The time wore on, and it might have been half past seven when we went on deck.
It was a very dark night—Tailtackle had the watch. “Any thing in sight, Mr Tailtackle?”
“Why, no, sir; but I have just asked your steward for your night glass, as, once or twice—but it is so thick—Pray, sir, how far are we off the Hole in the Wall?”
“Why, sixty miles at the least.”
The Hole in the Wall is a very remarkable rock in the Crooked Island Passage, greatly resembling, as the name betokens, a wall breached by the sea, or by battering cannon, which rises abruptly out of the water, to a height of forty feet.
“Then,” quoth Tailtackle sharply, “there must be a sail close aboard of us, to windward there.”
“Where?” said I. “Quick, send for my night-glass.”
“I have it here in my hand, sir.”
“Let me see”—and I peered through it until my eyes ached again.
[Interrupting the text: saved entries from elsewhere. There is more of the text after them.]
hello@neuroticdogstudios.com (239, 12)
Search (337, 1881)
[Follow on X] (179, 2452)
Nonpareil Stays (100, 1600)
I could see nothing, and resumed my walk on the quarterdeck. Tailtackle, in the meantime, continued to look through the telescope, and as I turned from aft to walk forward, a few minutes after this—“Why, sir,” said he, “it clears a bit, and I see the object that has puzzled me again.”
“Eh? give me the glass”—in a second I caught it. “By Jupiter, you say true, Tailtackle! beat to quarters—quick—clear away the long gun forward there!”